_WHAT THE TASK ASKS:_
From the records below, print exactly the lines starting at the one containing "Aktion MENSCH (107, 2442)" and ending at the one containing "Меню (346, 10)", ends included, and nothing else.

_PROVIDED RECORDS:_
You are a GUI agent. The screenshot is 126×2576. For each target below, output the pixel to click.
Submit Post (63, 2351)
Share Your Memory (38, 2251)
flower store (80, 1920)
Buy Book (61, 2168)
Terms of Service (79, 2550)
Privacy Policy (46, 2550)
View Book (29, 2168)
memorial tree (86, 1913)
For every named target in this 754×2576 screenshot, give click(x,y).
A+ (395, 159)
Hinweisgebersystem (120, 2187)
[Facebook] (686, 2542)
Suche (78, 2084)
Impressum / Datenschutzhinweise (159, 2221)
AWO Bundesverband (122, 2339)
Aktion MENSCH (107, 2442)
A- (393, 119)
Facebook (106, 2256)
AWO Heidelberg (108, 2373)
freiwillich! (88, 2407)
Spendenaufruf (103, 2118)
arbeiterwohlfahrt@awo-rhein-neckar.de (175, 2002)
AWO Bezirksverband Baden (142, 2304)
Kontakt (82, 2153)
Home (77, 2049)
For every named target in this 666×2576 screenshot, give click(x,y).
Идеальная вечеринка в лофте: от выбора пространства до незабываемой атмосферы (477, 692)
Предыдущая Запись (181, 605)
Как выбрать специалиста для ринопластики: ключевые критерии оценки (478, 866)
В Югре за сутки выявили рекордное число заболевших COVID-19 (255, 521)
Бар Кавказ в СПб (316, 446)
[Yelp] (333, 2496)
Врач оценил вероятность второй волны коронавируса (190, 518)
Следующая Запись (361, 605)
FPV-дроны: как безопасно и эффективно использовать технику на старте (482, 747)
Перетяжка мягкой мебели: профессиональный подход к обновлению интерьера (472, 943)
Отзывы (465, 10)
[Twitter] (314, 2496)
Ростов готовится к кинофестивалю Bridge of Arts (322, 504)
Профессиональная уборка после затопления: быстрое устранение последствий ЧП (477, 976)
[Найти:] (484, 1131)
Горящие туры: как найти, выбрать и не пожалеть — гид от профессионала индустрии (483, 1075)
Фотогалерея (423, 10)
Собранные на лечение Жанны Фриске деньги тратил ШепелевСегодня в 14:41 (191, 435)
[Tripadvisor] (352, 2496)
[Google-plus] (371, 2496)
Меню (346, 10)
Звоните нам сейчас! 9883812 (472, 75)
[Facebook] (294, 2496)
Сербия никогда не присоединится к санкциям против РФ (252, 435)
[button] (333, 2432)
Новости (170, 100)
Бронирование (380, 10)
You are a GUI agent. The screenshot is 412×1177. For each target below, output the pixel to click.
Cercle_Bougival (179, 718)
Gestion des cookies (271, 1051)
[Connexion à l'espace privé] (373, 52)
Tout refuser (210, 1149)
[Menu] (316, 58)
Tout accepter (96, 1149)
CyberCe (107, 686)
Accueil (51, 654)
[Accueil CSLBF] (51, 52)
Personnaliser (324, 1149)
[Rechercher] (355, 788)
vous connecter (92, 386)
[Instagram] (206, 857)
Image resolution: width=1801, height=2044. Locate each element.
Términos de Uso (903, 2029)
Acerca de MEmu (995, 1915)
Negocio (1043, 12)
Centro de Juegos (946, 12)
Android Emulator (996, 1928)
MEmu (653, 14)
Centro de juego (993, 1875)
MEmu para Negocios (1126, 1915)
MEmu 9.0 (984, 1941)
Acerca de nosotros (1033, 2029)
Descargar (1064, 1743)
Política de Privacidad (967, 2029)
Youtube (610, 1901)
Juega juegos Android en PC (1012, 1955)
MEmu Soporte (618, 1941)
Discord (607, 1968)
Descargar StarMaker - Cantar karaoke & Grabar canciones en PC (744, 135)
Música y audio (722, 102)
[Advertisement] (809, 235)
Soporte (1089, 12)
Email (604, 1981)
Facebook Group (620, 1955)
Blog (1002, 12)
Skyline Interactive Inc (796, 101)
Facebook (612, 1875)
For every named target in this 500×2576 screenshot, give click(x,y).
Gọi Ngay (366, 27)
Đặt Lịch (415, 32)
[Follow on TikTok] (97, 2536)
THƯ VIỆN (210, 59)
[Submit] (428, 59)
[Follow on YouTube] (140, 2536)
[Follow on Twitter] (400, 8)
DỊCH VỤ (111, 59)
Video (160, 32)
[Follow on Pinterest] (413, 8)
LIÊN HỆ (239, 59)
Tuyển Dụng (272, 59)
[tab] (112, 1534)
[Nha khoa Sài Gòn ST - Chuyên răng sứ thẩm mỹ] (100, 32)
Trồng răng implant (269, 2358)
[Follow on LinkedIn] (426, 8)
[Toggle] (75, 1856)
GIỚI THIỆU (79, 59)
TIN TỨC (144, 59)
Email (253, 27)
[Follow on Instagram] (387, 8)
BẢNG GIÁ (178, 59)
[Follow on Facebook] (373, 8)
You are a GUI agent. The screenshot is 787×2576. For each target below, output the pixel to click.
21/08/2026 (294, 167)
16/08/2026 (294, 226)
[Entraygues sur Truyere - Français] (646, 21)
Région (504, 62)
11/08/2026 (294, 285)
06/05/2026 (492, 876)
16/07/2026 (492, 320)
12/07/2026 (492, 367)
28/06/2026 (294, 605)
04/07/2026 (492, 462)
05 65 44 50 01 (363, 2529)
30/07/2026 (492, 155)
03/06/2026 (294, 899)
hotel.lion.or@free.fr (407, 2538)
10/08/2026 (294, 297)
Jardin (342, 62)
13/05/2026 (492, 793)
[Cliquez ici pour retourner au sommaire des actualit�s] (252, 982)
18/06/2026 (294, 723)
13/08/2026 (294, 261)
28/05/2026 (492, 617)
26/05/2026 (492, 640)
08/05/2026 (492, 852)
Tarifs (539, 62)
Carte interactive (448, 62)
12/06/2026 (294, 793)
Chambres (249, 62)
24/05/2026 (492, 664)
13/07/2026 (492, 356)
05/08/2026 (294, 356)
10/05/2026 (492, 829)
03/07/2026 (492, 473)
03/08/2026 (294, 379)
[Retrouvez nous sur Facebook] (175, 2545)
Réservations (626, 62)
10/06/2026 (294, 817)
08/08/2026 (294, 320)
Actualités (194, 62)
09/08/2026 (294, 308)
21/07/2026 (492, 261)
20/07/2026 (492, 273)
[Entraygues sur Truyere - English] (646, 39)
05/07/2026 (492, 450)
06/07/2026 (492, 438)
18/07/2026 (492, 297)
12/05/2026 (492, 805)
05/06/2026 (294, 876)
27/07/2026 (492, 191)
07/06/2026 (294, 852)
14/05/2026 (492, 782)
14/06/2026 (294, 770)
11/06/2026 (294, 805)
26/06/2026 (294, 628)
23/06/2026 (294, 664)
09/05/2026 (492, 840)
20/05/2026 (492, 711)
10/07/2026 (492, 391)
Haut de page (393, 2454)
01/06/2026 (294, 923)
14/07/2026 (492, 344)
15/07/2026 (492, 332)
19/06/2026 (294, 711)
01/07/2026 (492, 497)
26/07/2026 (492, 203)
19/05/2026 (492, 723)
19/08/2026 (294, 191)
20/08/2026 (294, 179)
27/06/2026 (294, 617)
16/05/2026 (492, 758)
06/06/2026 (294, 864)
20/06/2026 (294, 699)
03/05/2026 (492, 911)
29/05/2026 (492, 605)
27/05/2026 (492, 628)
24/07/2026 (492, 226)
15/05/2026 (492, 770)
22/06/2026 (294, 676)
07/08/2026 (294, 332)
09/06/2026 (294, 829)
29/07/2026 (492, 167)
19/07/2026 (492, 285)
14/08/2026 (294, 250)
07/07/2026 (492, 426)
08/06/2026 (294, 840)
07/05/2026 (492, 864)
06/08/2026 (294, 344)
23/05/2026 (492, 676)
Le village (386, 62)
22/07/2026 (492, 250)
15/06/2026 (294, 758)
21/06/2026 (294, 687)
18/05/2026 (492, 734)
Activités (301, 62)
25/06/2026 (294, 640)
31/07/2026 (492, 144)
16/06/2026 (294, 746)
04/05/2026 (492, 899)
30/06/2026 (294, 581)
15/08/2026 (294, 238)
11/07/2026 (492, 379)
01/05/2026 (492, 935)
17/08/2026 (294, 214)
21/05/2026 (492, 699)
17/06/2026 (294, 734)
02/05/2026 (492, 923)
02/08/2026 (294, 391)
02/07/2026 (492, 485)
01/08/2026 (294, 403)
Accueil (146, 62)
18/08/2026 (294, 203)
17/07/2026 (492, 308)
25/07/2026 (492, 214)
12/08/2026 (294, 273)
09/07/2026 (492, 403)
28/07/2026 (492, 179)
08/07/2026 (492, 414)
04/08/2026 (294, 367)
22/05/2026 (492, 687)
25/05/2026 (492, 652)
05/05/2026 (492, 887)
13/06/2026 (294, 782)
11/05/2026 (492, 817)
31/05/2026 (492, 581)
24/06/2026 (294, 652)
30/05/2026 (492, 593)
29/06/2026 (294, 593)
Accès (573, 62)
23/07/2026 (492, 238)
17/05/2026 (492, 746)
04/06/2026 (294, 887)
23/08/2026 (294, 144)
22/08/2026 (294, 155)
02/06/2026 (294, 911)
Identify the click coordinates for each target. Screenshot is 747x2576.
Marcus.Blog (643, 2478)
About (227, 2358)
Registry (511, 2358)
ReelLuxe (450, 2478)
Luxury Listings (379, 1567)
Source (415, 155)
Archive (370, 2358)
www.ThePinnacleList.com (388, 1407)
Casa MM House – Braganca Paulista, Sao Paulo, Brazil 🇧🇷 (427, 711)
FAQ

_PROBLEM SOLUTION:_
Aktion MENSCH (107, 2442)
A- (393, 119)
Facebook (106, 2256)
AWO Heidelberg (108, 2373)
freiwillich! (88, 2407)
Spendenaufruf (103, 2118)
arbeiterwohlfahrt@awo-rhein-neckar.de (175, 2002)
AWO Bezirksverband Baden (142, 2304)
Kontakt (82, 2153)
Home (77, 2049)
For every named target in this 666×2576 screenshot, give click(x,y).
Идеальная вечеринка в лофте: от выбора пространства до незабываемой атмосферы (477, 692)
Предыдущая Запись (181, 605)
Как выбрать специалиста для ринопластики: ключевые критерии оценки (478, 866)
В Югре за сутки выявили рекордное число заболевших COVID-19 (255, 521)
Бар Кавказ в СПб (316, 446)
[Yelp] (333, 2496)
Врач оценил вероятность второй волны коронавируса (190, 518)
Следующая Запись (361, 605)
FPV-дроны: как безопасно и эффективно использовать технику на старте (482, 747)
Перетяжка мягкой мебели: профессиональный подход к обновлению интерьера (472, 943)
Отзывы (465, 10)
[Twitter] (314, 2496)
Ростов готовится к кинофестивалю Bridge of Arts (322, 504)
Профессиональная уборка после затопления: быстрое устранение последствий ЧП (477, 976)
[Найти:] (484, 1131)
Горящие туры: как найти, выбрать и не пожалеть — гид от профессионала индустрии (483, 1075)
Фотогалерея (423, 10)
Собранные на лечение Жанны Фриске деньги тратил ШепелевСегодня в 14:41 (191, 435)
[Tripadvisor] (352, 2496)
[Google-plus] (371, 2496)
Меню (346, 10)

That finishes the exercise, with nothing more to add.